Tyson’s diverse prepared foods segment also saw growth from a year ago with adjusted operating income of $186 million, compared to $150 million last year. Operating margin rose to 7.6% and sales grew to $2.447 billion, up 16.9% and 5.3%, respectively. Average prices rose 13.8% in the prepared foods segment from a year ago. The segment also had $135 million in increased raw materials costs as well as continued supply chain and labor expenditures.
Tyson’s international business had adjusted operating income of $12 million in the quarter, up from $8 million a year ago. International sales revenue rose to $602 million, up 23.3% from a year ago. The revenue gains related to 21.9% more volume than was sold a year ago.

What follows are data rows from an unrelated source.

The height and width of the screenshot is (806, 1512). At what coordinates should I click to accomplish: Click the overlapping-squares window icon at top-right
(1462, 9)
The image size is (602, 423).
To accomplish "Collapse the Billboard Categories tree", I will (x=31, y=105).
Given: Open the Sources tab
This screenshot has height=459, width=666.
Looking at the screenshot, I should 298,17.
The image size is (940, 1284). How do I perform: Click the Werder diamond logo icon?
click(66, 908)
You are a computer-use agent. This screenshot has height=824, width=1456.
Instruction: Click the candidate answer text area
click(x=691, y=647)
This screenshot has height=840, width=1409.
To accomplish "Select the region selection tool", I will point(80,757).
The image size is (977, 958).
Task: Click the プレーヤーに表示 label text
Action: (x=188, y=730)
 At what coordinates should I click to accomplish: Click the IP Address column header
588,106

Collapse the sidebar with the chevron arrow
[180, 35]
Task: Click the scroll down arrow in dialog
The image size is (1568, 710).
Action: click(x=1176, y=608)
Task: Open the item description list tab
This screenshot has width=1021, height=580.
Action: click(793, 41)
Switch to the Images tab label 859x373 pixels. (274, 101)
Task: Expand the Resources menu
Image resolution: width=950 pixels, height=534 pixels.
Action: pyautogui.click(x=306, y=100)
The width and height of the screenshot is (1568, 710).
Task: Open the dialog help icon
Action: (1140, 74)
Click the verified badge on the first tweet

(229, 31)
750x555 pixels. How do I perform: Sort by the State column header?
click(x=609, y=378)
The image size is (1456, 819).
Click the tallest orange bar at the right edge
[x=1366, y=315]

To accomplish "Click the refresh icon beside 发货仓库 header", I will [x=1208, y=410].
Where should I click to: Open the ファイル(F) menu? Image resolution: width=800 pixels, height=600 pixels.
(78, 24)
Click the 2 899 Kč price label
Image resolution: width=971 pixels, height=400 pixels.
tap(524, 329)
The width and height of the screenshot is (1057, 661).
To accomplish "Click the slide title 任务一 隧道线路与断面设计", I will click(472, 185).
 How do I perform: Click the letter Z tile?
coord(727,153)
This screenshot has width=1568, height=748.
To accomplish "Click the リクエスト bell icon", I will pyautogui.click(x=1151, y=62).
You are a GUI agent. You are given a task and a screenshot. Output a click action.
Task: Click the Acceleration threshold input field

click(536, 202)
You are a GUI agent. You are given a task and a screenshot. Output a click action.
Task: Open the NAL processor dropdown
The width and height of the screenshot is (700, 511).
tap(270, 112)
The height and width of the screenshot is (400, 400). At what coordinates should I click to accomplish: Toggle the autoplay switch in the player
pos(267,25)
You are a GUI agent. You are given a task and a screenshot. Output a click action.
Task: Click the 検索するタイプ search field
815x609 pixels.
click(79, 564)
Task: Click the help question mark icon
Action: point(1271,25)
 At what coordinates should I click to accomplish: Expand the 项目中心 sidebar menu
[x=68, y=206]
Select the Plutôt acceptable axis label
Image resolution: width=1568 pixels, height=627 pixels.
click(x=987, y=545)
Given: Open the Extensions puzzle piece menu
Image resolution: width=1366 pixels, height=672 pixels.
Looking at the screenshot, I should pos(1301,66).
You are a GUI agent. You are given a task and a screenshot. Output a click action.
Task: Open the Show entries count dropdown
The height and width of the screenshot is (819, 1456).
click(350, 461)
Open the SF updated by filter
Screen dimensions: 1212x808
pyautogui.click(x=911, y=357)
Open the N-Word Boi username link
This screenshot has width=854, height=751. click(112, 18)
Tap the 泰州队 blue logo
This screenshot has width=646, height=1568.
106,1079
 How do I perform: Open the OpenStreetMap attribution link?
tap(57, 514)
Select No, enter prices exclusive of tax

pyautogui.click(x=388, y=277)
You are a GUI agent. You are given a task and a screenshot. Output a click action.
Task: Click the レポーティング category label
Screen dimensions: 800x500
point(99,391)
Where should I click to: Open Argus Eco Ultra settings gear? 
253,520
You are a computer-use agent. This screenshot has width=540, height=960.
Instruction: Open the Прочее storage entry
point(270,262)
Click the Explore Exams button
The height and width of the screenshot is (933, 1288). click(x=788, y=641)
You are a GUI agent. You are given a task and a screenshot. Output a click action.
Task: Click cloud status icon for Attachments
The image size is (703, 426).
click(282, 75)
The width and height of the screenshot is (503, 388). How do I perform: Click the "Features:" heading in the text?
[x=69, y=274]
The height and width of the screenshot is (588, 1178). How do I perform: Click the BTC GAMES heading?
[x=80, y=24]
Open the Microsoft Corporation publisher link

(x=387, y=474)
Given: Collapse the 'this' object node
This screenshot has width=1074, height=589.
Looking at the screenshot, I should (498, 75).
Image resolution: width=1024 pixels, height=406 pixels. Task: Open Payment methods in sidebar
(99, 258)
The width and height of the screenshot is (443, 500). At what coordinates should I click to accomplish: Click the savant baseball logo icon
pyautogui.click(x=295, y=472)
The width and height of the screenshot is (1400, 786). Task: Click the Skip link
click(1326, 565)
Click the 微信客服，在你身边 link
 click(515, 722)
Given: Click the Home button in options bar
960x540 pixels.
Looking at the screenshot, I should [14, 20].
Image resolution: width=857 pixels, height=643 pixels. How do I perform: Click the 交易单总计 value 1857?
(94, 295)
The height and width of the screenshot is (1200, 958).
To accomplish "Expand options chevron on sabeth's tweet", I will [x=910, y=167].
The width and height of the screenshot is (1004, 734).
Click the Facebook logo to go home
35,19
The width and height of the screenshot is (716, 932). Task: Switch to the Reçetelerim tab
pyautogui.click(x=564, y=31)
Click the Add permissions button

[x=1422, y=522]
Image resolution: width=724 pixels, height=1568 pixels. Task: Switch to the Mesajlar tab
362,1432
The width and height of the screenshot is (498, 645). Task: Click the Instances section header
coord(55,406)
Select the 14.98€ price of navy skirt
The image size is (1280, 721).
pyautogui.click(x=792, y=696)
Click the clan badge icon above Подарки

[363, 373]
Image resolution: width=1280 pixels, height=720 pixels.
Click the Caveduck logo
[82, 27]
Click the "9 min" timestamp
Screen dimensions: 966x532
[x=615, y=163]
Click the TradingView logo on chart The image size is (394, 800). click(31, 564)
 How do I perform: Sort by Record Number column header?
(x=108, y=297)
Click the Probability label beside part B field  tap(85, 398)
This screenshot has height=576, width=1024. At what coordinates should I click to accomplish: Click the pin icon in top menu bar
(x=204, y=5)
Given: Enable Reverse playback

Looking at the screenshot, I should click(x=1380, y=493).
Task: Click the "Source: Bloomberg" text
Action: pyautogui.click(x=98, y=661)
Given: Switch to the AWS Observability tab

King told Talk Business & Politics during the media call that the biggest threat to higher net income is the cost of labor, cost of goods and fuel and utilities inflation. He said Tyson is doing a better job with plant efficiency rates from higher staffing percentages and more automation designed to improve yields.
“We are getting more efficient every day and we are working to restore volumes which are better, but not where they could be,” King added.
He said Tyson has passed along some price increases but not nearly all of them. He also said the consumer is still showing signs of resilience amid persistent inflation. With respect to demand, he said retail demand remains high even as restaurant demand returns.
King said there has been some shifts in food service with customers moving from quick service pickup to more casual dine in. He said many consumers are cooking at home and there has been a little trade down in that segment from higher cuts of beef to perhaps ground meat, pork or chicken. He said overall beef demand remains high.
King said Tyson remains on track with its productivity saving plan expected to meet the $1 billion goal by 2023, capturing $400 million this fiscal year. Tyson expects fiscal 2022 sales revenue between $52 billion and $54 billion, and refrained from giving forward-looking guidance given uncertainty in the macro economy. When asked about the stock price decline on Monday following the earnings miss, King said he was disappointed, given the solid financial results reported.
“We have to stay focused on growing our company and we realize there is more work to do to restore sales volume which will lead to higher profits,” King said.
Shares of Tyson Foods (NYSE: TSN) traded 9% lower in the morning session and down around 8% in the early afternoon at round $80.50. The stock recorded a high price of $100.72 and a low price of $74 all within the past 52 weeks. Year-to-date the shares are down 8.81%.